__GIVEN TEXT__:
Well...Step #1 I think is going to involve sending NEC FUTURE home so battered and bruised they have no choice but to disband and start over. The answers won't come as long as they are around. This is Phase I: Tragedy and Setback. They have to be sacrificed for the good of everyone. Everyone on the NEC spectrum needs to lick their wounds and come to grips with how wrong their approach was. And then hopefully out of that embarrassment a coalition starts to get forged that asks the fucking right questions and realizes that they're only going to be able to come up with the answers acting as an inseparable coalition of services on a common corridor. Then there's a basis for revisiting whatever useful nuggets NEC FUTURE left behind and and getting a plan together.


Independent of that, we just need to step up by several orders of magnitude the bread-and-butter SGR funding. Start picking off that Infrastructure Improvements Master Plan bucket list major line items at a time, because that's where 80% of the the "first-world" service & reliability gains are going to come from that distinguish the NEC as convenient and demand-serving HSR rather than just laboratory-fast HSR. You don't have to fret so much about this country getting with the 'vision' thing if the very cut-and-dried SGR items are such self-starters. The coalition-building becomes very easy when every bridge replacement and electrical system upgrade makes the existing Acela--in all its fat, bloated, international laughingstock cromulence--a much more pinpoint-accurate schedule with each passing year. This isn't "nuke the FRA / replace them with their superior German counterparts" -level improbable for the ugly Americans to do. SGR delivers the means...and asks the right questions...on a silver platter. The coalition-building stuff and "what do you want this thing to be?" questions get much easier, more self-evident, and more self-sustaining in its wake.

__INFORMATION PROVIDED__:

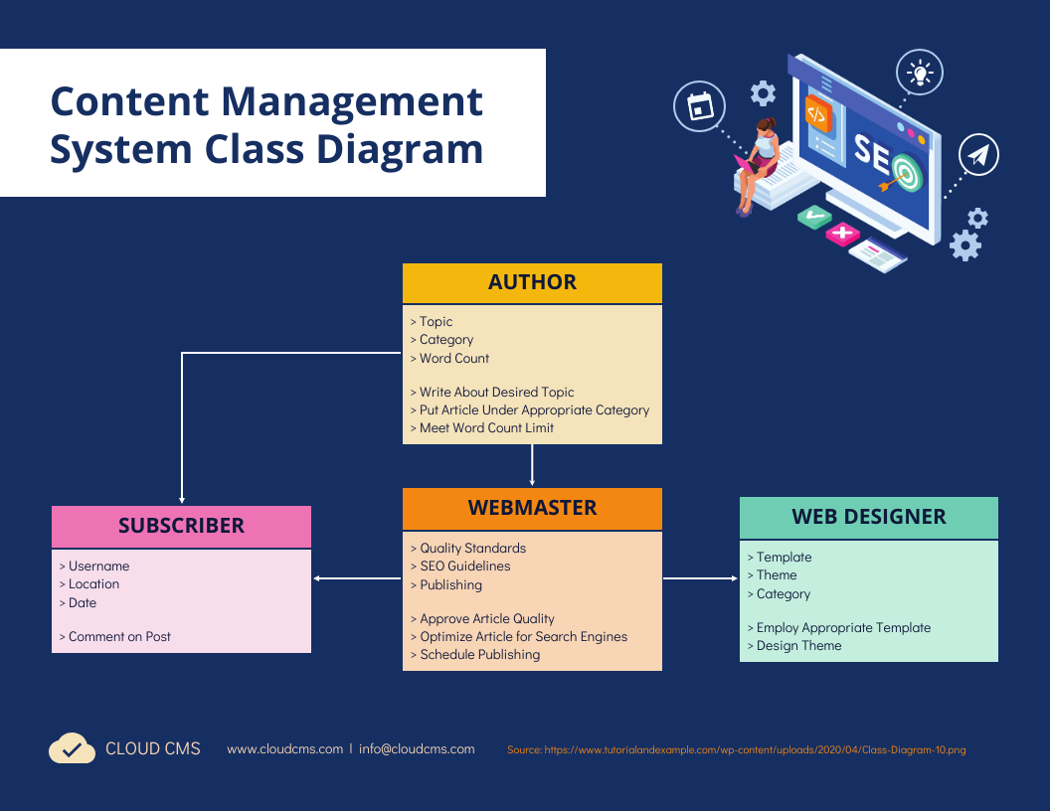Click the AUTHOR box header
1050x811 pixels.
pos(532,282)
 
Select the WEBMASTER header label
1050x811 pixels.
pos(532,508)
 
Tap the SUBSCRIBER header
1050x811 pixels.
pos(181,526)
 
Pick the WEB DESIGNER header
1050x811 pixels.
pos(868,517)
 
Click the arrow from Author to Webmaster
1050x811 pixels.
pos(532,465)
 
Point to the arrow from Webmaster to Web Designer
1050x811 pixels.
pos(700,577)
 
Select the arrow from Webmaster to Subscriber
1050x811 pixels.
pos(357,577)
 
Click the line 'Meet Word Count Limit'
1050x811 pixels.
pos(486,427)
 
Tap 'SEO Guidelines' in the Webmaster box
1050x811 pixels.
pos(464,566)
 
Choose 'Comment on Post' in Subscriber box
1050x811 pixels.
pos(119,636)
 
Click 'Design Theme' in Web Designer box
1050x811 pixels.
pos(798,645)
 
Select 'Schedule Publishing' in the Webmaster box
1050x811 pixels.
pos(479,654)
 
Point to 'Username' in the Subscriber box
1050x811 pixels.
pos(98,566)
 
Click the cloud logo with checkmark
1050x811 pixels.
pos(72,748)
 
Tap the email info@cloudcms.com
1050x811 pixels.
pos(417,748)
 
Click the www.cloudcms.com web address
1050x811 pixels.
pos(284,748)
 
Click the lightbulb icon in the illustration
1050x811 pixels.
pos(920,73)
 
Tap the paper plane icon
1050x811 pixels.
pos(979,155)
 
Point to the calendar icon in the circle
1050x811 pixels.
pos(700,105)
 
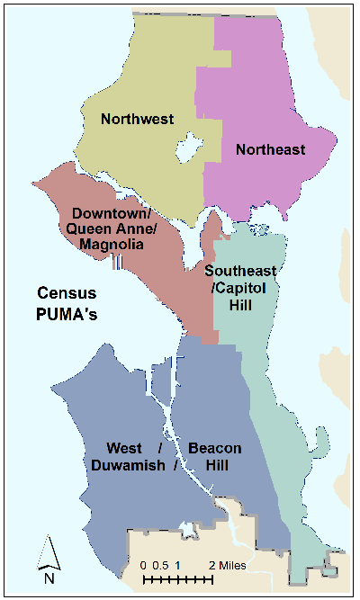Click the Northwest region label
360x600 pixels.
click(137, 118)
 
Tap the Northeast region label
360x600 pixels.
click(270, 149)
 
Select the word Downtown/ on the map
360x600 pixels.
click(111, 214)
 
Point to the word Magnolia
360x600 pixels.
click(111, 245)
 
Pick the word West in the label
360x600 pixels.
click(125, 448)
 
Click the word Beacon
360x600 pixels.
click(214, 448)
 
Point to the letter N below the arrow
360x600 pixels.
click(49, 578)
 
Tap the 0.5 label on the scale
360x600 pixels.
click(163, 565)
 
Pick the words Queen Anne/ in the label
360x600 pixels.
click(111, 229)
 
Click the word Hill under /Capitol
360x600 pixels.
click(238, 306)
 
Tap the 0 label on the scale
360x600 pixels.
click(144, 565)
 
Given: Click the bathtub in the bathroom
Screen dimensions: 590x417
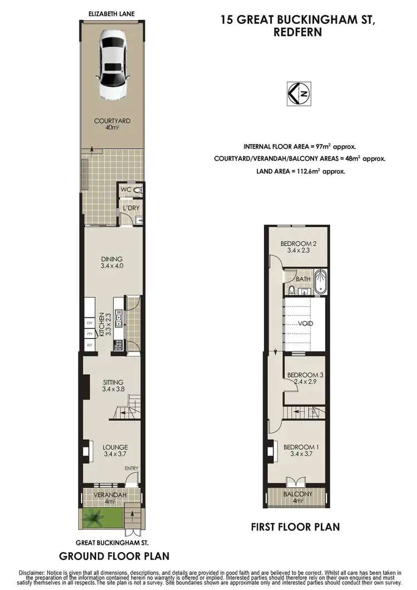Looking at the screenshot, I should (x=320, y=282).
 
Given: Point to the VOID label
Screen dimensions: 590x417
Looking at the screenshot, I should (x=305, y=324).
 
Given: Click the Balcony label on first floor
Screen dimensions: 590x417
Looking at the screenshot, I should (x=298, y=494).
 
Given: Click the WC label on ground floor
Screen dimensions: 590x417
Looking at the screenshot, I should (x=126, y=190).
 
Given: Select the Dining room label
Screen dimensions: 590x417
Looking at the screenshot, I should (x=112, y=259).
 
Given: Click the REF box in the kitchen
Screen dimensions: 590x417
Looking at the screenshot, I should (x=89, y=345).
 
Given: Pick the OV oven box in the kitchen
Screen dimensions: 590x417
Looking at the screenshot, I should (x=89, y=323).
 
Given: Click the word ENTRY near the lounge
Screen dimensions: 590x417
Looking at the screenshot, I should (x=131, y=468).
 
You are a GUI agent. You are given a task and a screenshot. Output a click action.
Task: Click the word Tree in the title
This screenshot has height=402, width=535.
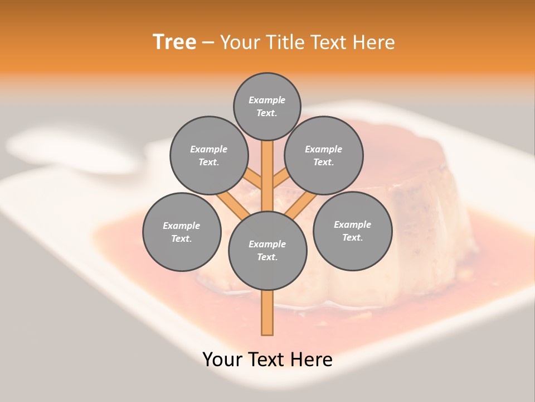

__WRITTEN TASK__:
Repeat the NEC rail text above word for word, from "Well...Step #1 I" to "a plan together.".

__RESULT OF THE TASK__:
Well...Step #1 I think is going to involve sending NEC FUTURE home so battered and bruised they have no choice but to disband and start over. The answers won't come as long as they are around. This is Phase I: Tragedy and Setback. They have to be sacrificed for the good of everyone. Everyone on the NEC spectrum needs to lick their wounds and come to grips with how wrong their approach was. And then hopefully out of that embarrassment a coalition starts to get forged that asks the fucking right questions and realizes that they're only going to be able to come up with the answers acting as an inseparable coalition of services on a common corridor. Then there's a basis for revisiting whatever useful nuggets NEC FUTURE left behind and and getting a plan together.